Ever since the Buenrostro-Villalobos matter became public, CalPERS has taken steps to restore confidence in its operation. It retained the law firm of Steptoe & Johnson to conduct an internal investigation and implemented the firm’s recommendations, which are intended to improve internal controls.
CalPERS made a point of publicly cooperating with other investigating agencies and has increased disclosure of what had been hard-to-get information, such as employee travel costs.
In 2009, long before the guilty plea, The Sacramento Bee’s Dale Kasler wrote about how the pension fund released piles of paperwork showing exorbitant fees Villalobos took in exchange for getting CalPERS business for various investment houses, and that Buenrostro knew of the payments. The fund since has instituted a disclosure policy affecting placement agents, and sacked a firm that had managed $1 billion in CalPERS’ money, but was tainted by its association with Villalobos.
The case against Buenrostro and Villalobos is salacious, but it’s also a sideshow. Their corruption, no matter how awful, did not affect the giant pension fund in any significant way.

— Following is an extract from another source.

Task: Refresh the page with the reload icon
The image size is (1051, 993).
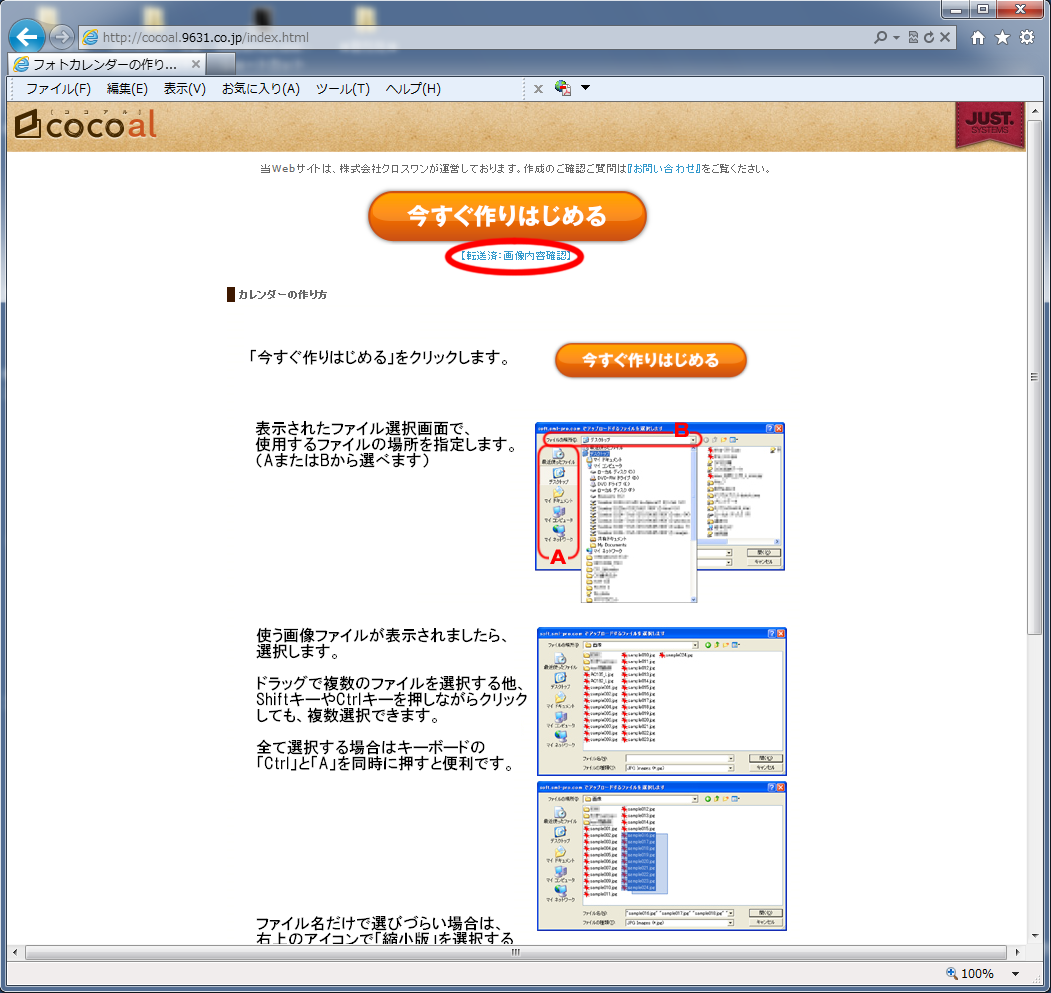Action: (929, 38)
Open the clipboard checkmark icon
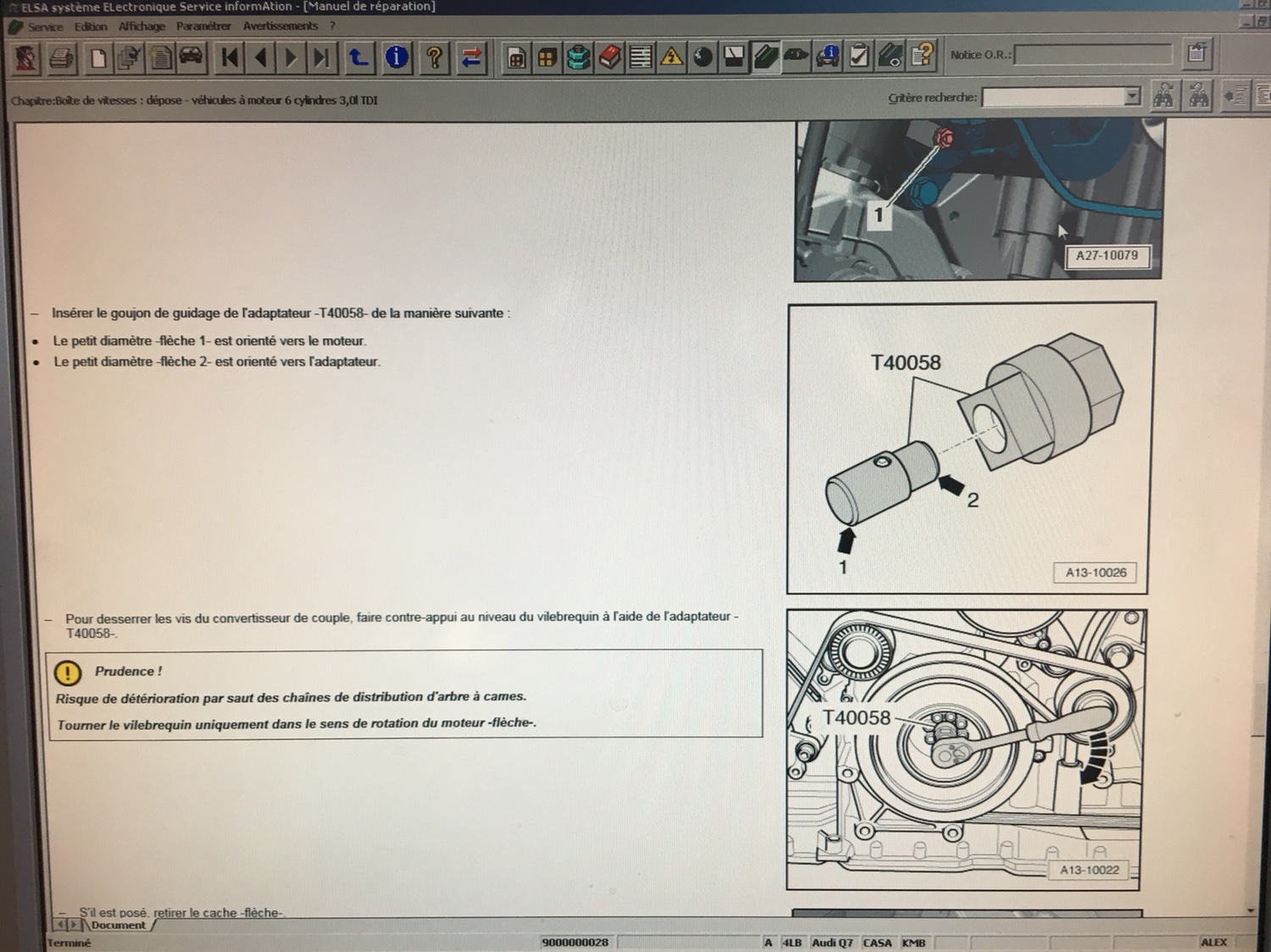The width and height of the screenshot is (1271, 952). (858, 57)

The far bigger problem is CalPERS’ unfunded liability. That will take years to fix.
In February, CalPERS estimated that pension costs could rise by as much as 5 percent of payroll for most employees and 9 percent of payroll for police and firefighters during the next five years. Pensions promised to government workers must be paid. That’s where taxpayers come in. We ultimately will be responsible for keeping those promises.